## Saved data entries

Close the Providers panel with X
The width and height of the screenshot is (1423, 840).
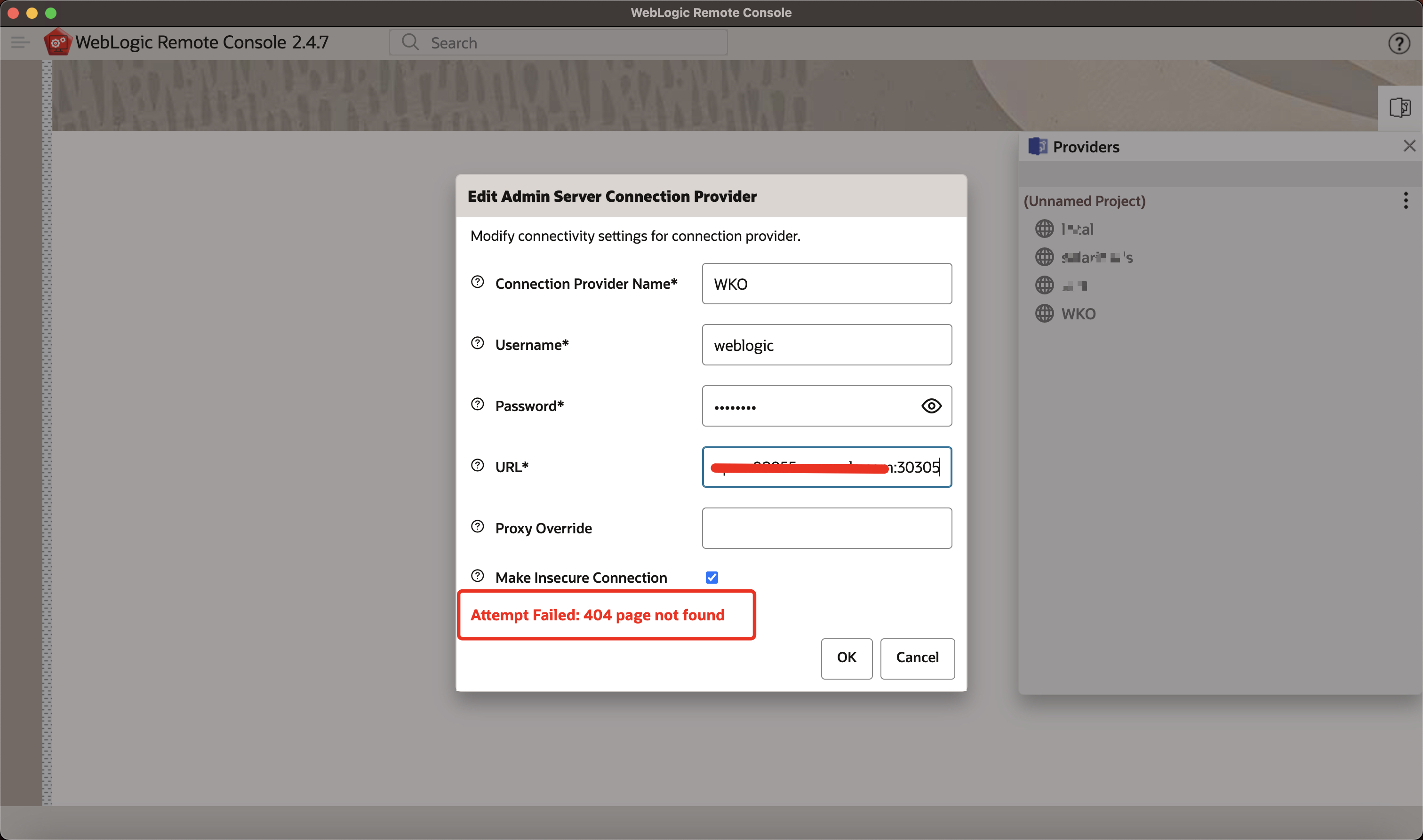(1409, 146)
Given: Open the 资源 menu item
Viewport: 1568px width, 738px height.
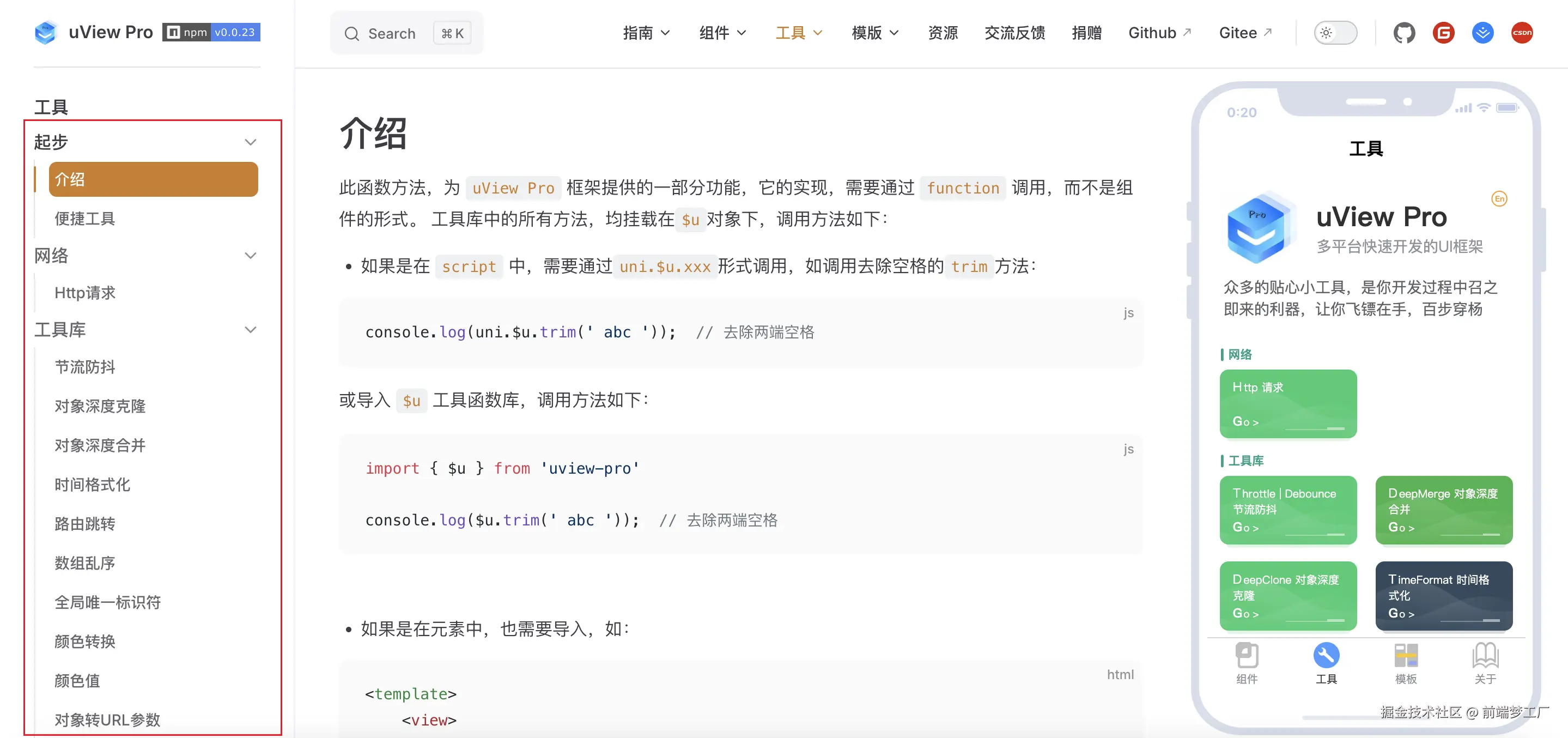Looking at the screenshot, I should tap(942, 33).
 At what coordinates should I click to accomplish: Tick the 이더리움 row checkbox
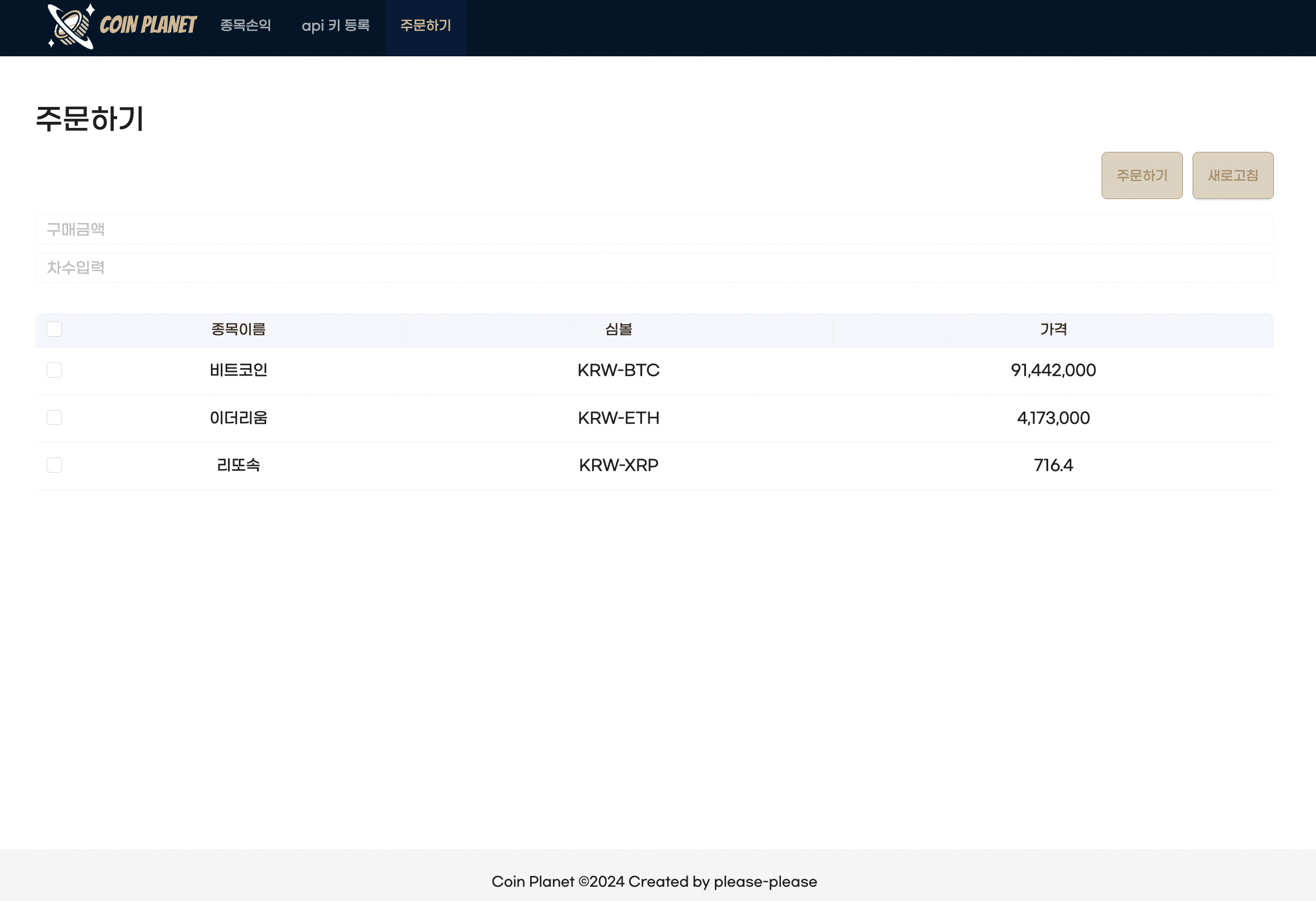tap(55, 418)
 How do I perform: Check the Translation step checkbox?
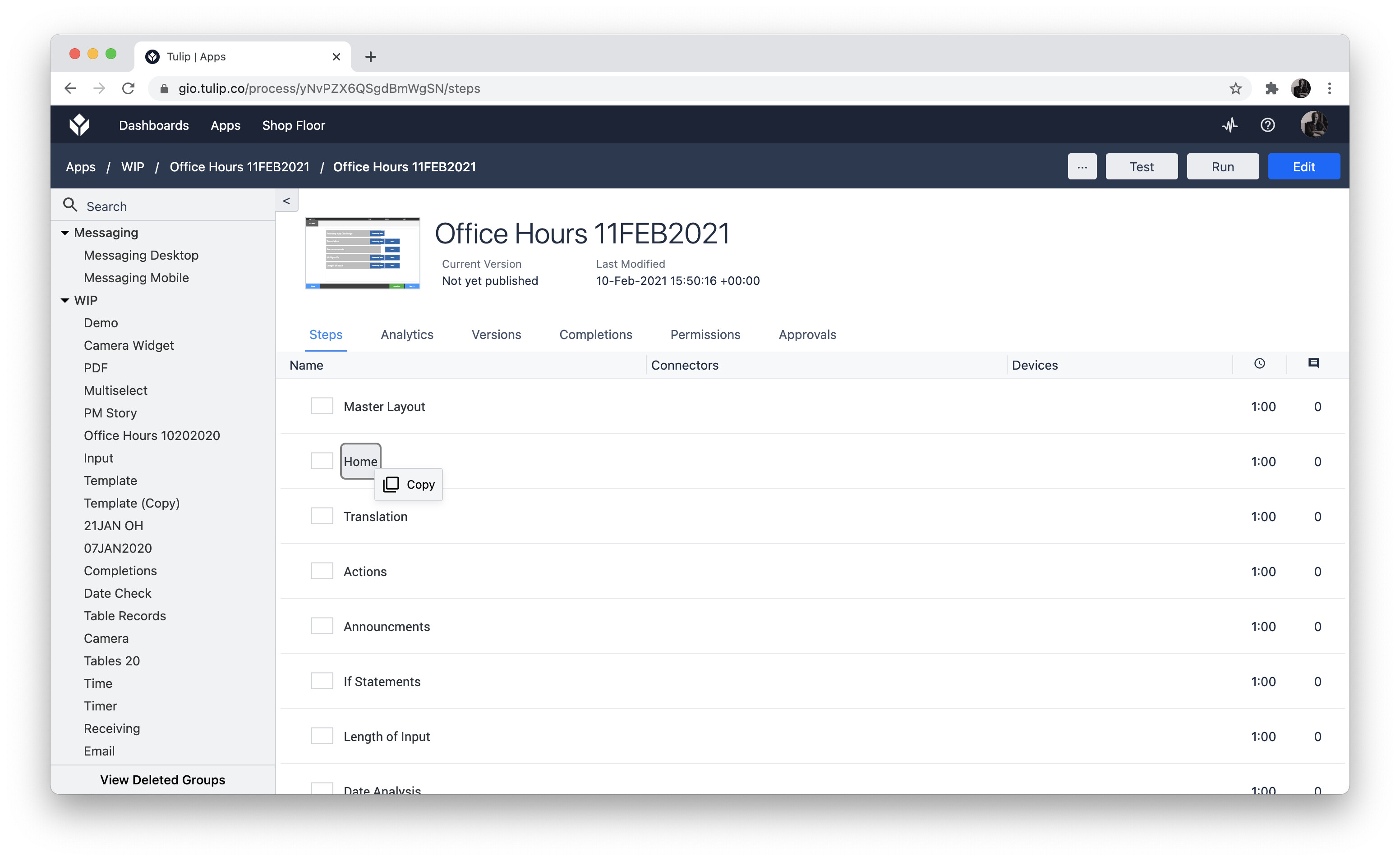[x=322, y=517]
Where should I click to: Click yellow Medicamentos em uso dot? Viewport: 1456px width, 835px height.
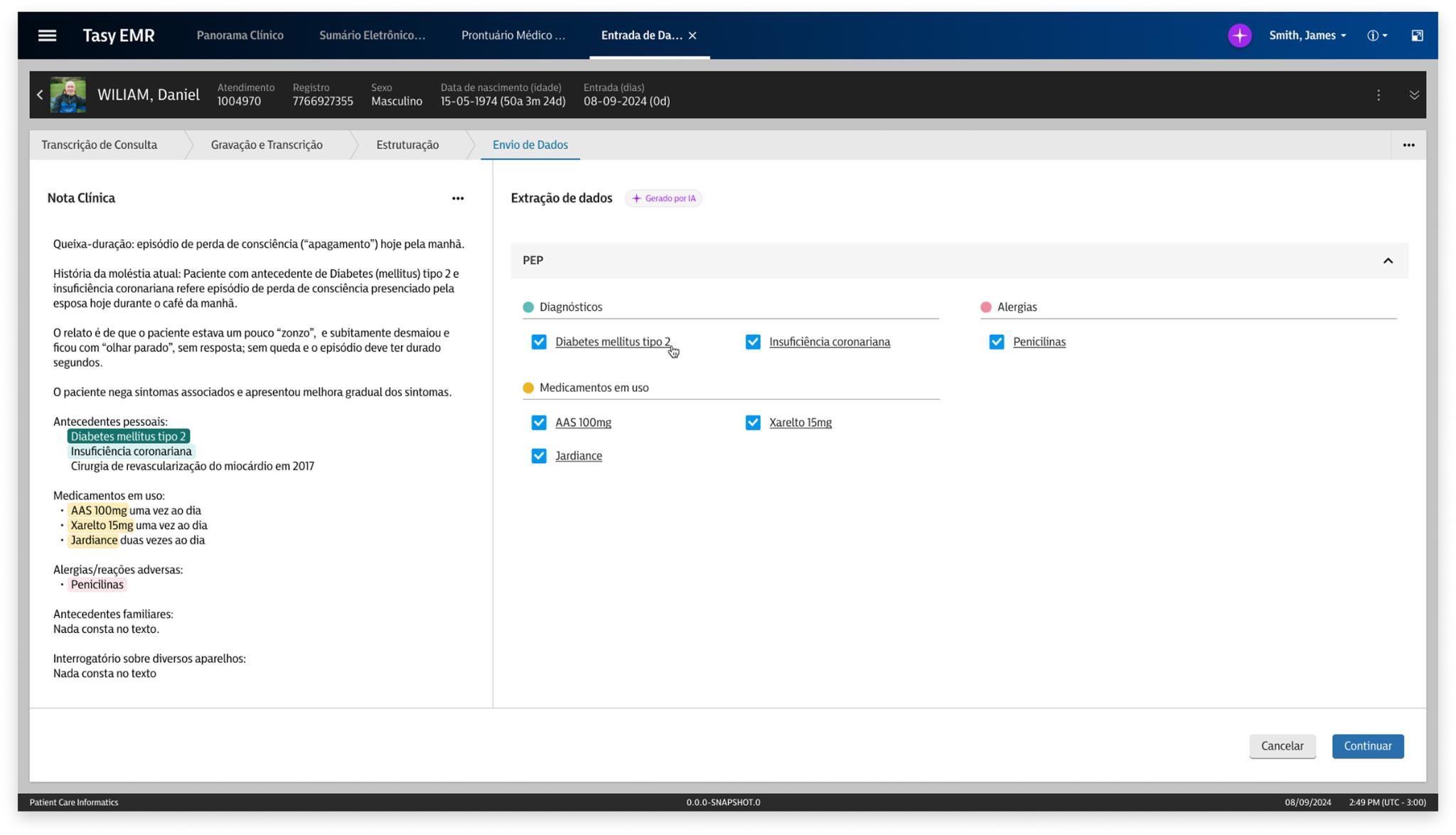pos(528,388)
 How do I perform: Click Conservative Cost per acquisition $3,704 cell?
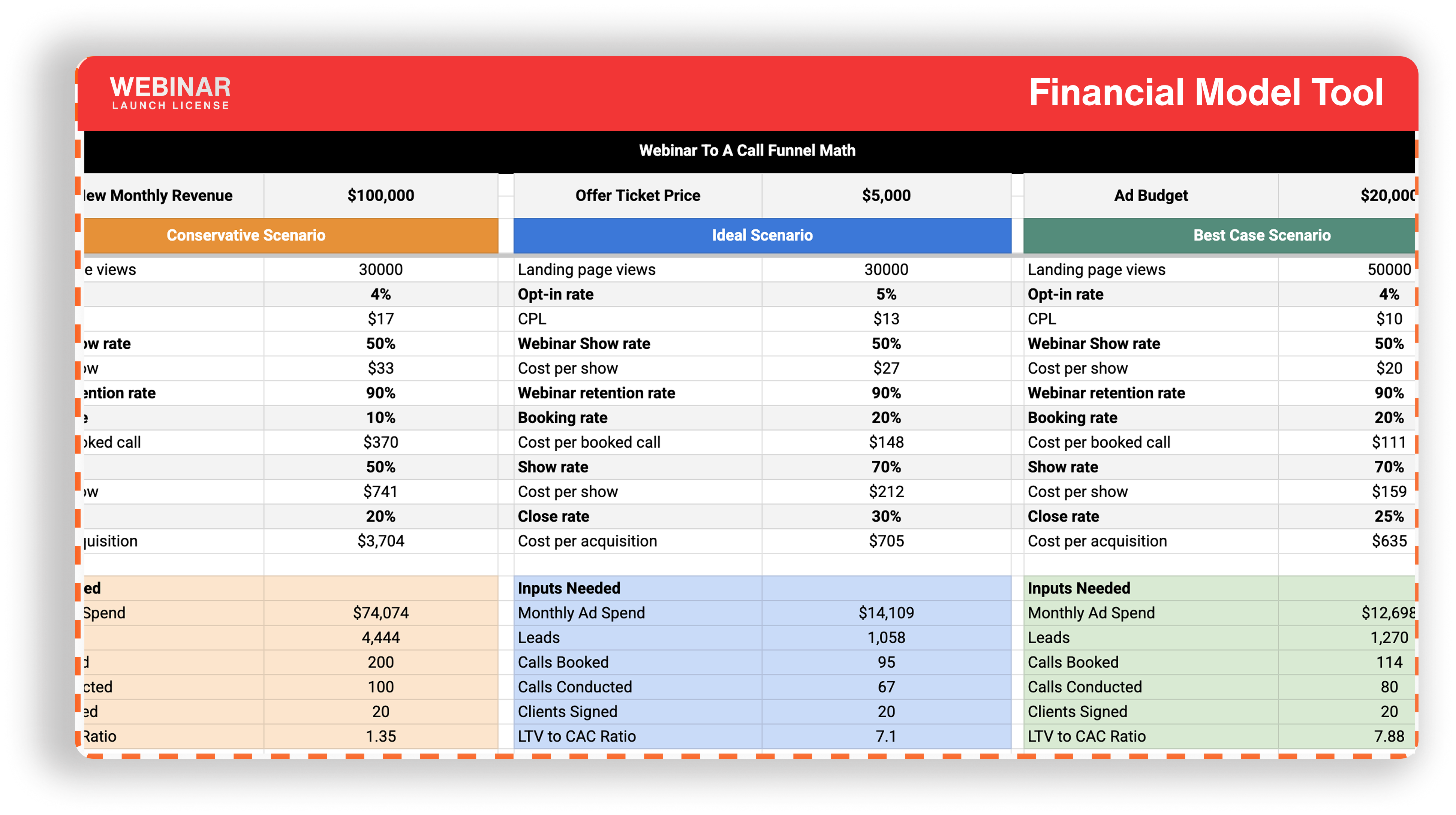point(380,541)
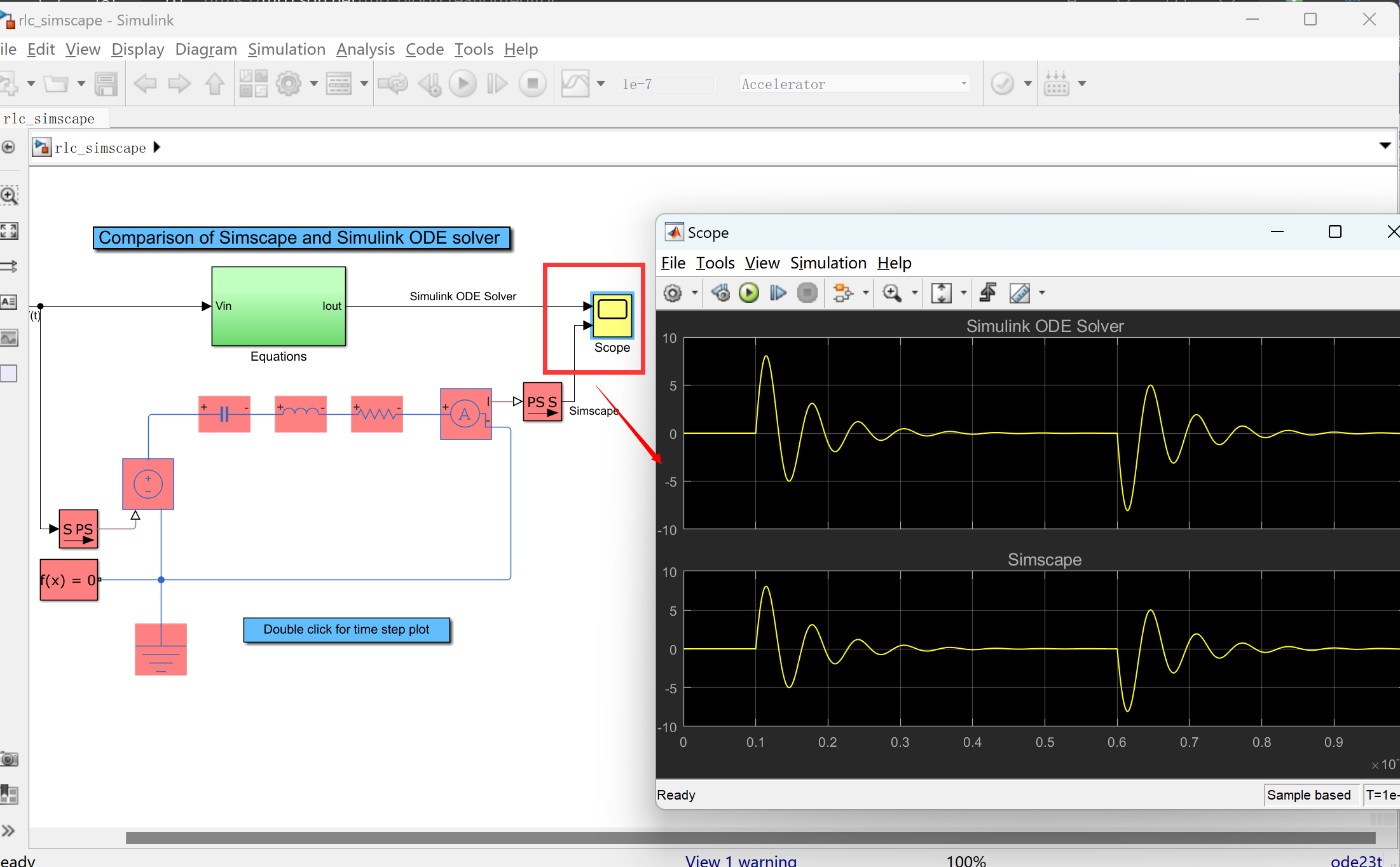The height and width of the screenshot is (867, 1400).
Task: Click Simulink Stop simulation button
Action: point(532,84)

## EXERCISE OBJECTIVE
Give an exact copy of the entries, excluding all pictures.

## WRITTEN ANSWER
Close the Providers panel with X
The width and height of the screenshot is (1423, 840).
(1409, 146)
Given: Open the 资源 menu item
Viewport: 1568px width, 738px height.
Looking at the screenshot, I should tap(942, 33).
 At what coordinates should I click to accomplish: Tick the 이더리움 row checkbox
tap(55, 418)
 How do I perform: Check the Translation step checkbox?
[x=322, y=517]
Where should I click to: Click yellow Medicamentos em uso dot? Viewport: 1456px width, 835px height.
pos(528,388)
 How do I perform: Click Conservative Cost per acquisition $3,704 cell?
point(380,541)
The height and width of the screenshot is (867, 1400).
Task: Click Simulink Stop simulation button
Action: point(532,84)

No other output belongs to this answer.